Drude Polarizable Simulations of the p53 Transactivation Domain with Different Binding Partners

Abstract

Intrinsically disordered proteins (IDPs) and intrinsically disordered protein regions (IDRs) do not follow the canonical structure-function paradigm of adopting a dominant fold, instead interconverting among multiple structures that are accessible along a rugged, shallow free energy surface. This structural plasticity is exploited to facilitate binding to structurally diverse partners, including both proteins and nucleic acids. Given that IDPs often serve critical regulatory roles in a range of cellular functions such as signal transduction and cell cycle checkpoints, it is crucial to understand the dynamics and interactions of these abundant proteins. Previous molecular dynamics studies of IDPs have primarily used additive force fields, which approximate polarization effects assuming a uniform dielectric medium. This approximation may fall short in IDPs, for which cooperative, induced effects such as hydrogen bonding, are particularly important in dictating the balance of secondary structure. Here, we apply the Drude-2019 polarizable protein force field for the first time to simulations of the p53 transactivation domain (TAD) alone and in complex with two binding partners: MDM2, a protein with well-defined tertiary structure, and the nuclear coactivator domain of CBP, an IDR. p53 is a widely studied protein and is a prototypical protein with IDRs, thus the TAD is a useful model IDP to examine the role of side-chain and backbone electronic polarization in the nucleation of secondary structure upon complexation.

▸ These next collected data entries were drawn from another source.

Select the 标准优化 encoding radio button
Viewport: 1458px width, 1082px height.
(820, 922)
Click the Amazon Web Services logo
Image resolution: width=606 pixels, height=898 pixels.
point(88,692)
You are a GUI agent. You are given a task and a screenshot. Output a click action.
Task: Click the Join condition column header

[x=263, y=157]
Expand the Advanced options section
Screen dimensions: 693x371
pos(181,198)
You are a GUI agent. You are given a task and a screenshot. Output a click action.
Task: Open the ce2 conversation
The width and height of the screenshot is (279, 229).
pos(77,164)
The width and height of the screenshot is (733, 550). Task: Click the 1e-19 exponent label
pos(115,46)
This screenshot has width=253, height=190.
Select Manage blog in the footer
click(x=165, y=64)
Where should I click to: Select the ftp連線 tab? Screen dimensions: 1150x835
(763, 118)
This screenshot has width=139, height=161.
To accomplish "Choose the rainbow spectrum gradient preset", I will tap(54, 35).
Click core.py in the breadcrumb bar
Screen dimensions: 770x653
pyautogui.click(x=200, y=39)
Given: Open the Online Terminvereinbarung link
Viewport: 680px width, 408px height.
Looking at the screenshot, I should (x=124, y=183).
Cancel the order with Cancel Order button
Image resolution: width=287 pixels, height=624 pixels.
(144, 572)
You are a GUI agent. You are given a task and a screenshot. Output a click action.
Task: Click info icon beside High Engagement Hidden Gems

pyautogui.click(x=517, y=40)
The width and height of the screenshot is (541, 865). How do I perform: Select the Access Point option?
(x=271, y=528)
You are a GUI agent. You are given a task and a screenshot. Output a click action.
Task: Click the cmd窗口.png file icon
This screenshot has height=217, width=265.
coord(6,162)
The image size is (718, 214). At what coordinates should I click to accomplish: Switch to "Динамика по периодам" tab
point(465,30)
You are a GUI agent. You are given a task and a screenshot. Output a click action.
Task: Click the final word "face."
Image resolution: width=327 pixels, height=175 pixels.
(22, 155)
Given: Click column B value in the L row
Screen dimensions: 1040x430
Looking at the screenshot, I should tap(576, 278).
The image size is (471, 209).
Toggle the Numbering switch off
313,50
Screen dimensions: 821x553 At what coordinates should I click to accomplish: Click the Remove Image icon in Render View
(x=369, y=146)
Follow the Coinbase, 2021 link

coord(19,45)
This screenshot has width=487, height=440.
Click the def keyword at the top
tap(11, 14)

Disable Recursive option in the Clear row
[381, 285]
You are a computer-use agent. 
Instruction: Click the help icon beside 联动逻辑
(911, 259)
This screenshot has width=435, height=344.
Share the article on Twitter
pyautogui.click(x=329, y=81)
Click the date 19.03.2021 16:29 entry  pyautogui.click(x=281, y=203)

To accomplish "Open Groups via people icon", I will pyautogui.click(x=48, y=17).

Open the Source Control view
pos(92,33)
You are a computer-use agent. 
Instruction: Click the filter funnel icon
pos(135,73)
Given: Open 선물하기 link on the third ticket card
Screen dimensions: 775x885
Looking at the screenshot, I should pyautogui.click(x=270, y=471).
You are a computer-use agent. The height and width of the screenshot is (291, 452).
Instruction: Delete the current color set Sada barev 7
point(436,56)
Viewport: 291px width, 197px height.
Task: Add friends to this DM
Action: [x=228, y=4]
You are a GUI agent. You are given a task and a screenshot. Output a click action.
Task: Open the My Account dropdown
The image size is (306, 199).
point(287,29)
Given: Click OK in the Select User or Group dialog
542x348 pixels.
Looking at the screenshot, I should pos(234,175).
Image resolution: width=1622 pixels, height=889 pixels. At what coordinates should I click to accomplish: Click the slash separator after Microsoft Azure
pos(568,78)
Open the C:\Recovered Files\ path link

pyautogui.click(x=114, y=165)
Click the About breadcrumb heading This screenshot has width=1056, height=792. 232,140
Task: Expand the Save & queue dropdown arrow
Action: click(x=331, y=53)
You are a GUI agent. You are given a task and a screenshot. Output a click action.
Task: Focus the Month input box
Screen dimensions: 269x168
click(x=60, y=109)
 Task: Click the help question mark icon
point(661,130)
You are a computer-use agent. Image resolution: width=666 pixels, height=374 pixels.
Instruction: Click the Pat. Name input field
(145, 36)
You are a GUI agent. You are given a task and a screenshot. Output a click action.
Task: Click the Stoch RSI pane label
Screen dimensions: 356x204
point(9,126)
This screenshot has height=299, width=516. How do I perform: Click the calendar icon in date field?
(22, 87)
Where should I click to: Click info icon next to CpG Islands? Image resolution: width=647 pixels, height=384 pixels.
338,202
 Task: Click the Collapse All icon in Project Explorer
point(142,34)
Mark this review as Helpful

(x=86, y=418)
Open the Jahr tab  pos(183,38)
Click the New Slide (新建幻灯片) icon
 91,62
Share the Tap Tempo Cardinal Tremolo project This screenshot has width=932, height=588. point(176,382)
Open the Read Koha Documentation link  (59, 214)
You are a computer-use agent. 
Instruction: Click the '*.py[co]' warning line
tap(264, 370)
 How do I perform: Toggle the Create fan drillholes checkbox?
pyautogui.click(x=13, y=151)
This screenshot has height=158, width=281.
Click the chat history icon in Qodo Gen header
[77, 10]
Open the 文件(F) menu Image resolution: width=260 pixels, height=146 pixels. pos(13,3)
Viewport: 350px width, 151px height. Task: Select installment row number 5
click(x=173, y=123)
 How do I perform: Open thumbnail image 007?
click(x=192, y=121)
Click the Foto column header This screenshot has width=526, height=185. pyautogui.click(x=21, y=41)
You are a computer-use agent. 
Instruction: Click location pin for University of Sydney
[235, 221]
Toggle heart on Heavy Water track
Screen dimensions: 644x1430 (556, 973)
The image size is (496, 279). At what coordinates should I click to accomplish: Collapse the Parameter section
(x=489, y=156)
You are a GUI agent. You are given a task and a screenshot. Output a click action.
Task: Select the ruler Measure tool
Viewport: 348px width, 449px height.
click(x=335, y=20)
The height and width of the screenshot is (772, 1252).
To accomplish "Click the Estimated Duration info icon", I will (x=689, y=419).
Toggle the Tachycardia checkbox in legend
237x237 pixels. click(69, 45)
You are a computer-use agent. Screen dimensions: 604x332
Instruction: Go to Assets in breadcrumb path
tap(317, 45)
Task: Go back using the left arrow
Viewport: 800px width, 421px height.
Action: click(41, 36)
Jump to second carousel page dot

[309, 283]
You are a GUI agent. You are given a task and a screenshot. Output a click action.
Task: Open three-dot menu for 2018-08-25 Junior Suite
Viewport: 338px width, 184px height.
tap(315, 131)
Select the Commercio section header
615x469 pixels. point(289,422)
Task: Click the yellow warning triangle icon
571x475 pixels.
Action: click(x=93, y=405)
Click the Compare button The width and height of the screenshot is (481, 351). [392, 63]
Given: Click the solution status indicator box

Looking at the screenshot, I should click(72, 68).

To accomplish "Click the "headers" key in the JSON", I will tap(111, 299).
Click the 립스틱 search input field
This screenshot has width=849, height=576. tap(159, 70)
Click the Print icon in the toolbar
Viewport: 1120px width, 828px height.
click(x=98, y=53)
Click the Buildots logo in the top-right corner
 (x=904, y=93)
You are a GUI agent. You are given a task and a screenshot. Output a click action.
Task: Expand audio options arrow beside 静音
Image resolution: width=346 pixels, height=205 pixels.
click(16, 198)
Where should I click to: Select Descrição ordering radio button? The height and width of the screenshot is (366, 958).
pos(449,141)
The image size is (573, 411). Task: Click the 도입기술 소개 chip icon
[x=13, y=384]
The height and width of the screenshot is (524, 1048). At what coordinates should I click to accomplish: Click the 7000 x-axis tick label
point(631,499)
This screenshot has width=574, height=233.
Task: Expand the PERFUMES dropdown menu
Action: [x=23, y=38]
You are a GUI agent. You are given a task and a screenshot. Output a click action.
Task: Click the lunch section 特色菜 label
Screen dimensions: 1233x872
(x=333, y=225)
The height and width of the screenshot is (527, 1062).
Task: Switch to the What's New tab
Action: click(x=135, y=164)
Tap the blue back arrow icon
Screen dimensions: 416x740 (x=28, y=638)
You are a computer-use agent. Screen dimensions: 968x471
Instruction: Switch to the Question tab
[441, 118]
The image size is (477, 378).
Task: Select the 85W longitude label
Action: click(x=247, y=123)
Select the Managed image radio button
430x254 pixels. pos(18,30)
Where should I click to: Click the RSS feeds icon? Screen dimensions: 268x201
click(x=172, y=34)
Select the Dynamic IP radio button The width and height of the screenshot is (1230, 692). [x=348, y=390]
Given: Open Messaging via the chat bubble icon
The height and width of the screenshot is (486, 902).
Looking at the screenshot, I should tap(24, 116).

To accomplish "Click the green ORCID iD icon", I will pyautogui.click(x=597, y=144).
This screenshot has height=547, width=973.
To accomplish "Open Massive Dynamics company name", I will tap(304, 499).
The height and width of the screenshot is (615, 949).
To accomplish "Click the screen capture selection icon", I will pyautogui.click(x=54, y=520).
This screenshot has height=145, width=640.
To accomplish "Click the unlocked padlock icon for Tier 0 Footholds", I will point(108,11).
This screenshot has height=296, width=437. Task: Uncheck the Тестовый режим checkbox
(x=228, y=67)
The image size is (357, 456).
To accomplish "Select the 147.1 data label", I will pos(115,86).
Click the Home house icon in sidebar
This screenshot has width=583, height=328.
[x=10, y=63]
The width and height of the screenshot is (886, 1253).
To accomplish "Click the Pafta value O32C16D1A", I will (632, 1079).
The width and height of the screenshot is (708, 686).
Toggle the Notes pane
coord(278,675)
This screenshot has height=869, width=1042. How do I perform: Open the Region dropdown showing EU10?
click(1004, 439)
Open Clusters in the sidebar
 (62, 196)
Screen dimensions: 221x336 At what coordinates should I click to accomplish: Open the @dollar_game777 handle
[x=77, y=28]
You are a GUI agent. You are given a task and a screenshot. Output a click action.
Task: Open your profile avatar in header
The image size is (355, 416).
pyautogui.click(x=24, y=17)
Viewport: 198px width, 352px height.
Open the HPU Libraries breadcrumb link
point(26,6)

We focus our analysis on properties that are only attainable using a polarizable force field, such as individual molecular dipole moments of different protein moieties. We find that side-chain dipole moments are perturbed upon burial in the protein-protein complexes and that these depolarization effects are almost entirely confined to the interface between the p53 TAD and the binding partners, with aliphatic residues being the most impacted.